The boys looked at one another, then one of them remembered his cell phone. He yanked it out, then looked at Nancy questioningly. Actually, he was looking at the slight scoop in the very low front of her low-ride jeans.
“Nine,” she suggested.
He looked up at her face, then at his phone, nodded and poked a button.
“One,” Nancy said.
He nodded again, poked the phone, looked at Nancy.
“One.”
“I already did one.”
“You need to do another one.”
“Oh.”
He poked it and began conversing with the emergency dispatch. Goodwin’s moans were becoming sobs.
“That was a pretty good block, Jack,” said one of Goodwin’s buddies.
“Thanks, Larry.”
“Maybe you should have played football.”
“Aw, jeez, thanks, but I’m not that good.”
“Okay,” said the boy with the cell phone. “Thanks a lot. No, no hurry.” He closed the phone and looked triumphantly at Nancy. “They’ll be here in a while.”
“How long?” Goodwin gasped.
“I don’t know. They’ve got some real emergencies to get to first. Not like you got anything else to do— for the rest of your life.”
The boy guffawed and gave Nancy a thumbs-up. She rewarded him with a smile that he never forgot, then Jack said, “Sorry we can’t stay. We’ve got a 7:30 movie to catch.”
“Jack, wait!”
Dean Cescepi jogged up as they were getting into Jack’s car.
“I was up in the booth. I saw what happened.”
“Oh, Christ,” Nancy Fielding exclaimed. “You’re not going to get all legal on him, are you?”
Cescepi smirked. “Ms. Fielding, Jack was only defending himself from Mr. Goodwin’s assaults, as I plainly witnessed. But I have got to know, Jack—” Cescepi was grinning conspiratorially “—how’d you do it?”
Jack smiled. “East German judo.”
Cescepi’s grin faltered.
“Freedom-fighters in East Germany developed it in the 1960s. My dad taught it to me.”
“East German judo?”
“Okay, how did you really do it?” Nancy asked when they were driving away.

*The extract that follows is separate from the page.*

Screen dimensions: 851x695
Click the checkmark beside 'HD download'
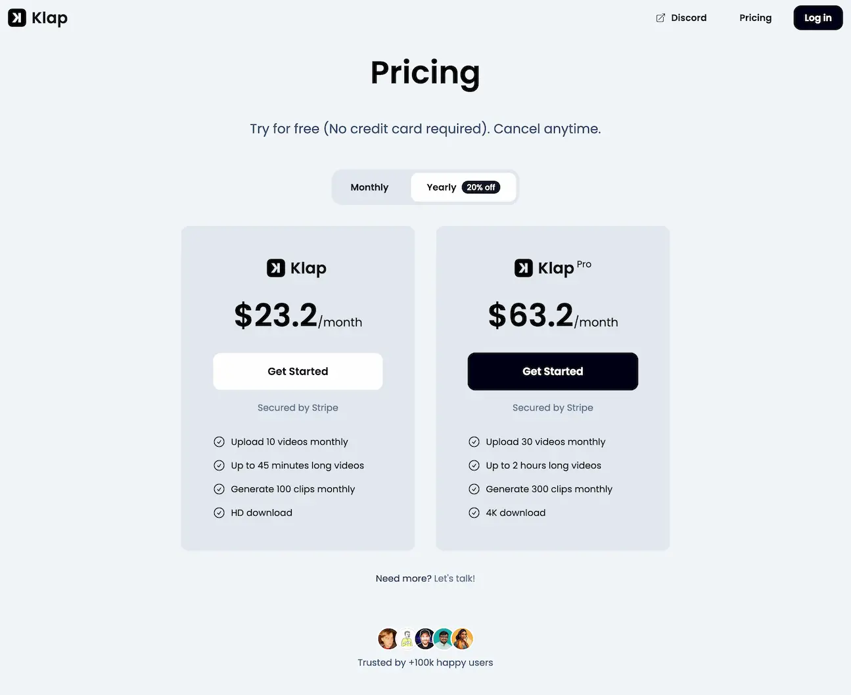coord(219,512)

Jack held out his right arm. “Pull off my sleeve.”
Nancy pulled the sleeve of his windbreaker off and gasped. Jack’s arm looked artificial, smooth and plastic and swollen to twice its normal girth.
“What is it?”
“Human amplification technology. I found the plans on the MIT website.”
Nancy stroked the arm. “Pneumatics?” she asked.

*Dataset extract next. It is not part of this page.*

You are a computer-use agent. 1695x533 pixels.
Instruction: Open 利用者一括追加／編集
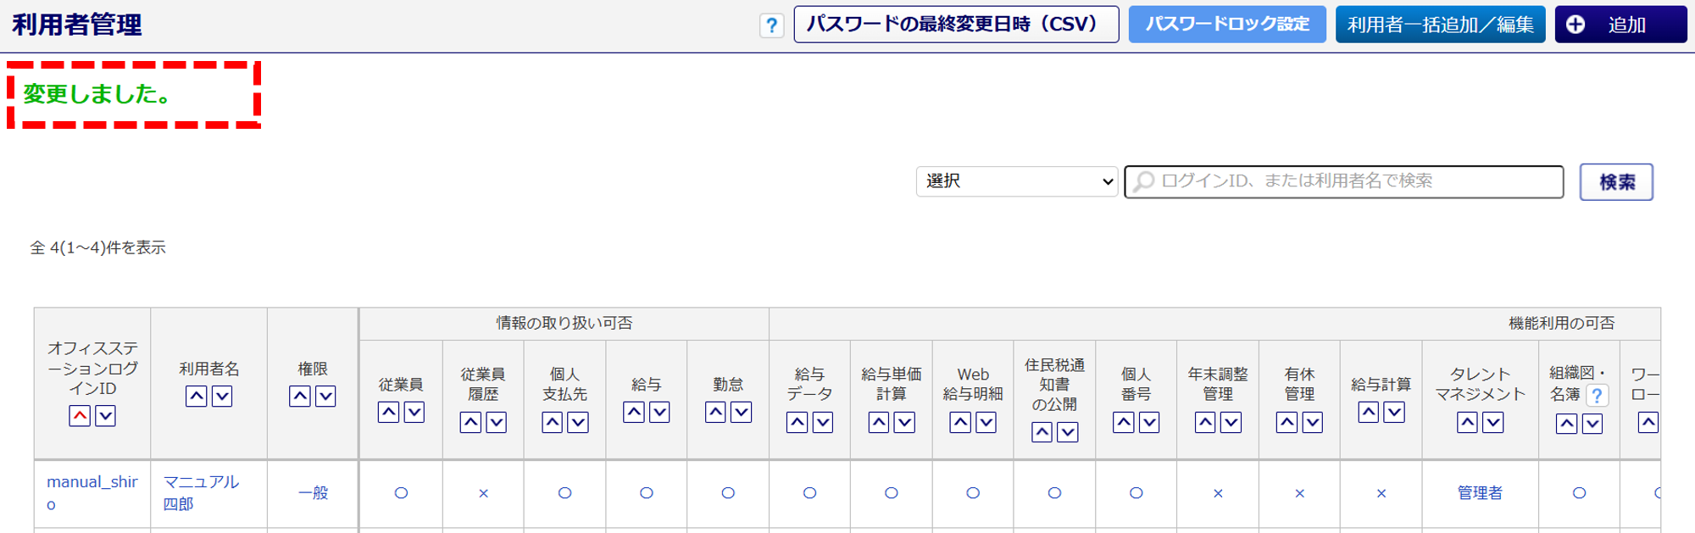[1440, 25]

“No. Too slow and bulky. It’s magnetic fibers in flexible resin. Electrical currents make the fibers constrict. You bunch them together to imitate muscles.”
“Wow,” Nancy said, enjoying the feel of the arm. “What other kinds of human amplification can you do with this stuff?”
“Any kind,” Fast said, but it took him a few seconds to see where she was heading. “Oh!”
They never made it to the 7:30 showing of Charlie’s Angels in the Matrix.